* Required action: Please transcribe only the lines from the one holding "Task: Click Change in Nonfarm Payrolls" through the final line of the data, both included, with no pictures.
▬▬▬
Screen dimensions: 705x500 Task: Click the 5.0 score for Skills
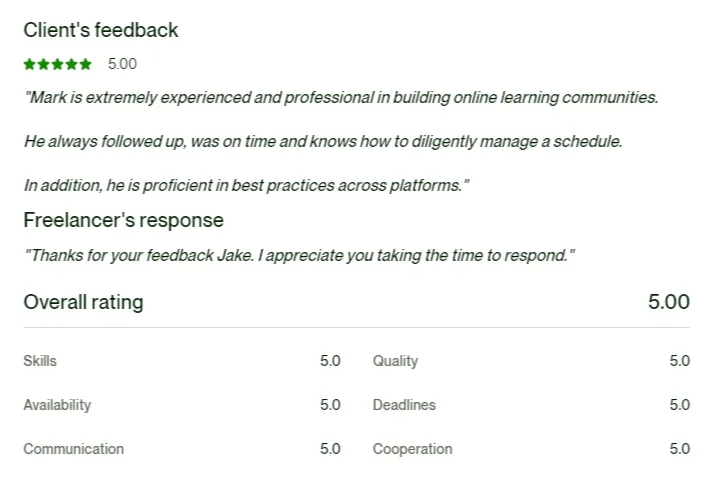[330, 361]
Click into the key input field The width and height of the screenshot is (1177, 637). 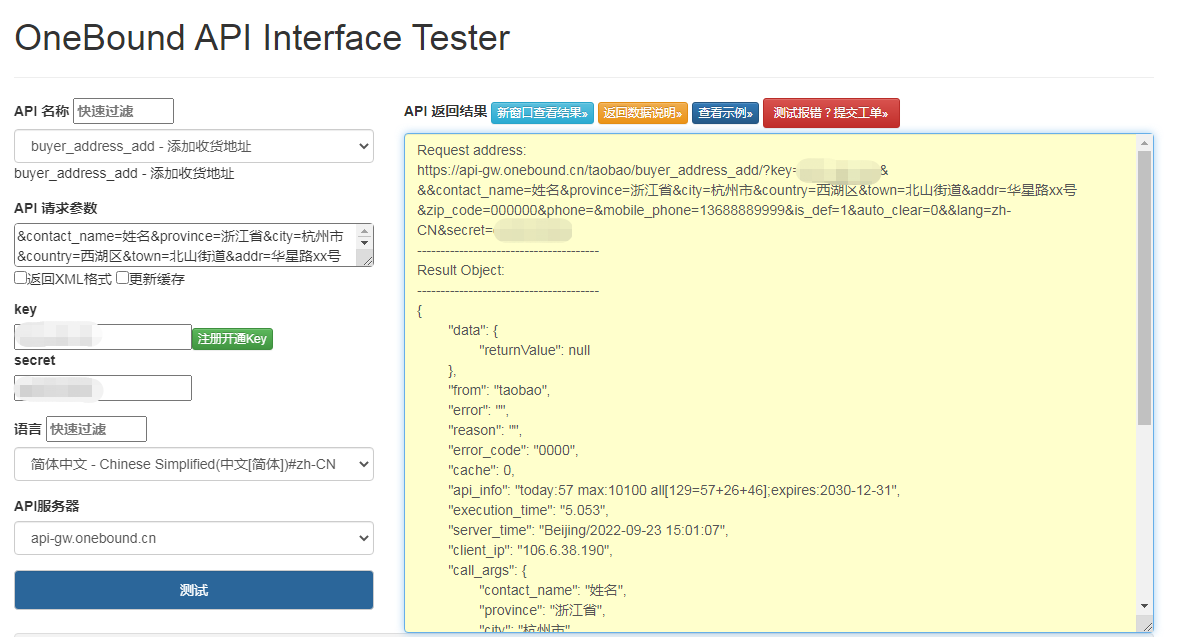[x=102, y=337]
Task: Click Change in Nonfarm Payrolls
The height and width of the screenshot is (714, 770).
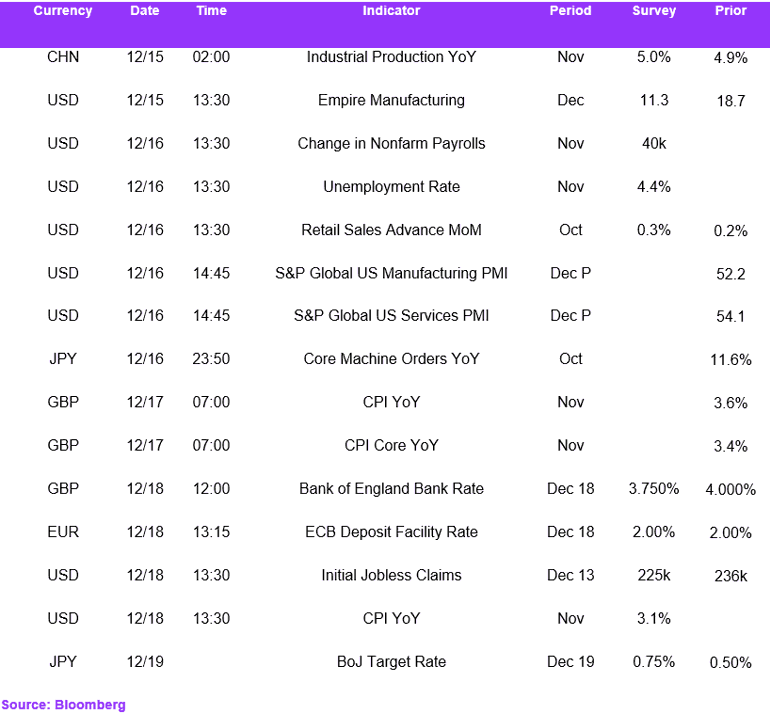Action: (391, 143)
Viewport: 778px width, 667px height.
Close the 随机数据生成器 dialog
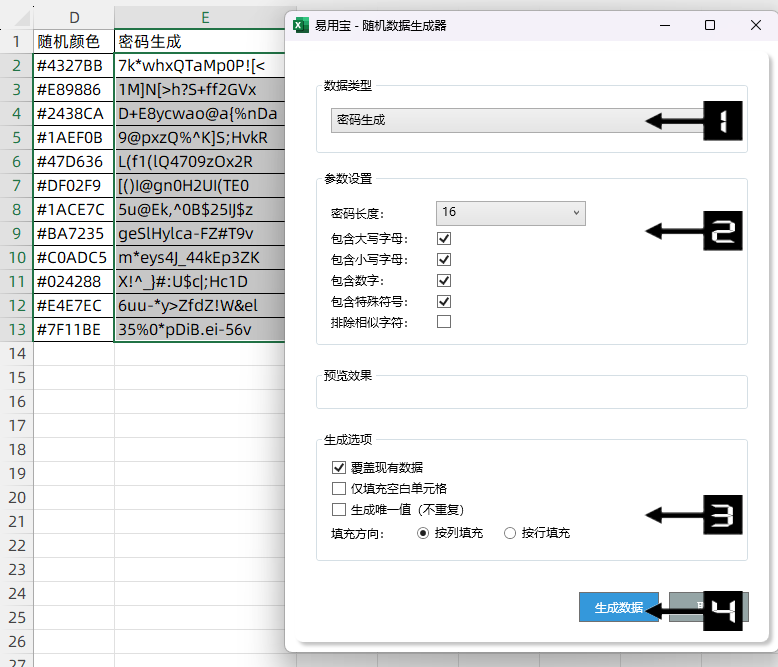tap(756, 25)
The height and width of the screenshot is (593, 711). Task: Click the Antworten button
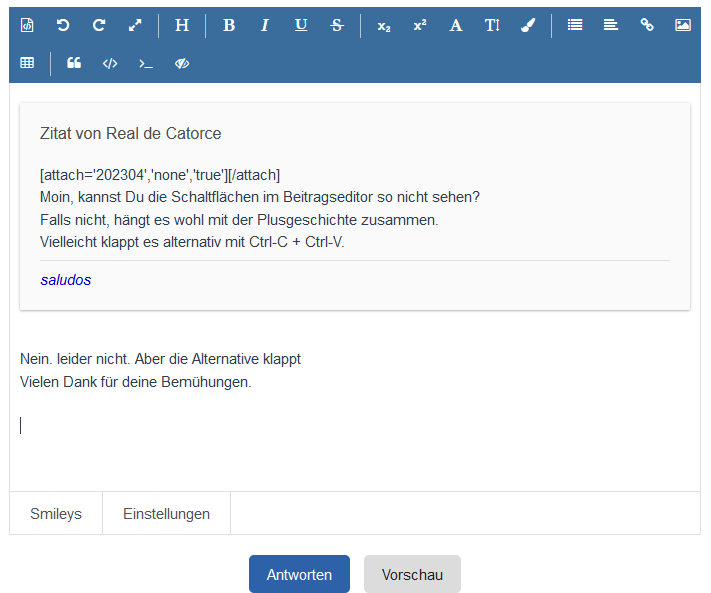(x=299, y=575)
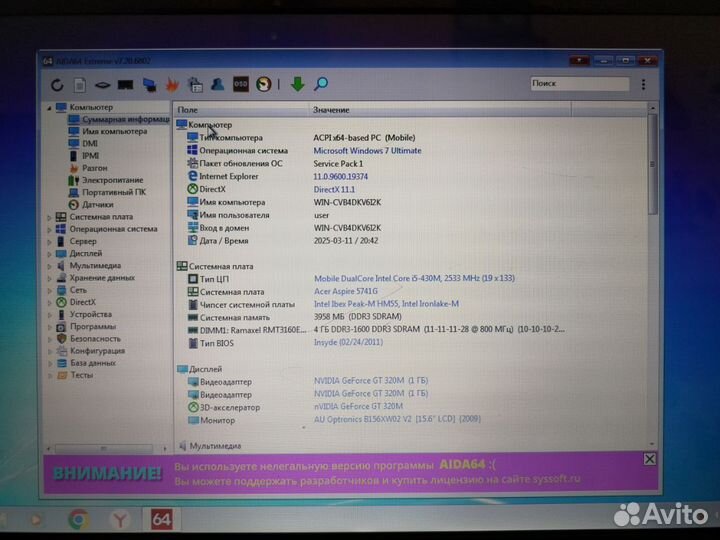Expand the Системная плата tree node
This screenshot has width=720, height=540.
click(50, 216)
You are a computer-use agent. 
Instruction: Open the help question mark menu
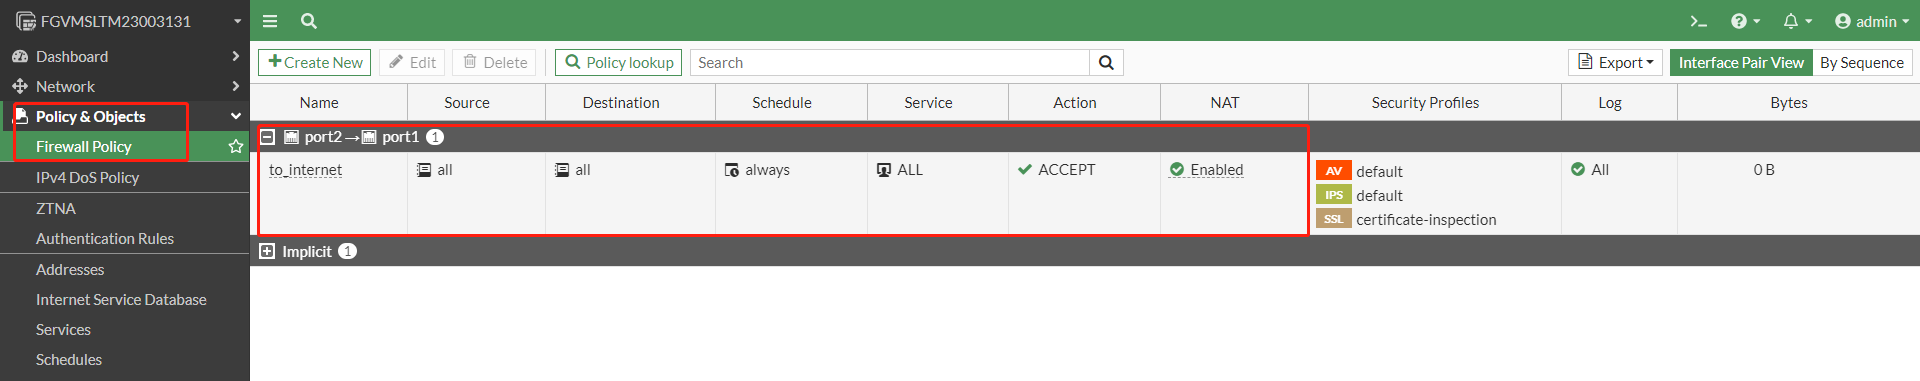point(1745,21)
▬▬▬
* Result of this task:
Task: Click Change in Nonfarm Payrolls
The height and width of the screenshot is (714, 770).
Action: (391, 143)
Viewport: 778px width, 667px height.
Close the 随机数据生成器 dialog
tap(756, 25)
The height and width of the screenshot is (593, 711). Task: Click the Antworten button
(x=299, y=575)
Expand the Системная плата tree node
This screenshot has width=720, height=540.
click(50, 216)
You are a computer-use agent. 
Instruction: Open the help question mark menu
point(1745,21)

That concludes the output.